His boots now belong to me. My Mom gave them to me a few months after he passed. I wasn’t sure what I was going to do with them. As I said they were too big for me. I could never fill those boots. But one day I had some work to do outside and I decided to lace those old worn Red Wings on my feet. Wow… those boots.
I am not sure if it was the fact that they were worn in, or the fact that they were too big, or the fact that they belonged to the one man that meant more to me than I ever could have imagined, but those boots fit. They kept my feet warm. They kept my feet dry. They keep my feet moving to this day.
I told you all of that to tell you this. These boots are still too big for my feet, but these boots represent something else. They tell the story of my Dad. They tell the story of a man that put God first, family second and the story of all the things in between. You see, these boots aren’t just boots. They are my story now. They lead me ahead of my kids and they lead my legacy. They stand for truth, integrity and honor even when those things seem to be fleeting.
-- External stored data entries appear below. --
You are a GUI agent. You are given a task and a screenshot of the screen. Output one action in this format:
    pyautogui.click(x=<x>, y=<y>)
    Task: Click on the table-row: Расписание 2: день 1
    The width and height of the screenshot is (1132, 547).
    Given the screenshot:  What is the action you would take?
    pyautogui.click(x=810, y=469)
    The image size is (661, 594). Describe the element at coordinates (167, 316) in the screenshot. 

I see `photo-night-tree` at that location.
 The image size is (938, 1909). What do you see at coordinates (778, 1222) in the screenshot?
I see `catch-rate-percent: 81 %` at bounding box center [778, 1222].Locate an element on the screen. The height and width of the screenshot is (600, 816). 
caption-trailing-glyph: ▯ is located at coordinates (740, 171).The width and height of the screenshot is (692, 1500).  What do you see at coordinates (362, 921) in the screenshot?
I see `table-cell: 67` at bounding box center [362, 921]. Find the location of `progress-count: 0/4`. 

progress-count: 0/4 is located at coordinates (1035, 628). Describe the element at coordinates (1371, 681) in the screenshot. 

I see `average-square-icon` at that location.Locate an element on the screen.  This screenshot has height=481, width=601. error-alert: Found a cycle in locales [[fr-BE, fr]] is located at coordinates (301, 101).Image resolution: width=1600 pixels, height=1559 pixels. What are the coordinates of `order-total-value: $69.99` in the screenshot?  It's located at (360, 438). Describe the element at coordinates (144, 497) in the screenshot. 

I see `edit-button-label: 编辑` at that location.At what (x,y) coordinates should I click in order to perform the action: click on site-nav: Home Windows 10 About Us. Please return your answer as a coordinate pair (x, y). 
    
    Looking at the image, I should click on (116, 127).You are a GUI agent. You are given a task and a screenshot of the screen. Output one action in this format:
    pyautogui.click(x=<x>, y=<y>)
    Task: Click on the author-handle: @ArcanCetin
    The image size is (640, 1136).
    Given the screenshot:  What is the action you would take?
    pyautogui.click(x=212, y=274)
My challenge to you readers today is to find your boots. Life isn’t about things, it isn’t about how many Facebook friends you have. Life is about the people that we lead and the people that we touch. I remember a song that Jim Butler used to sing at our church when he would visit family when I was younger. This song by Phillips, Craig and Dean just seems to speak about these boots. The lyrics go like this: “Lord, I want to be just like you, cause he wants to be just like me, let me be a holy example for his innocent eyes to see. Help me be a living Bible, Lord, that my little boy can read, I want to be just like you, ‘cause he wants to be like me.”
Chad McConnaughey is the Highland County recorder.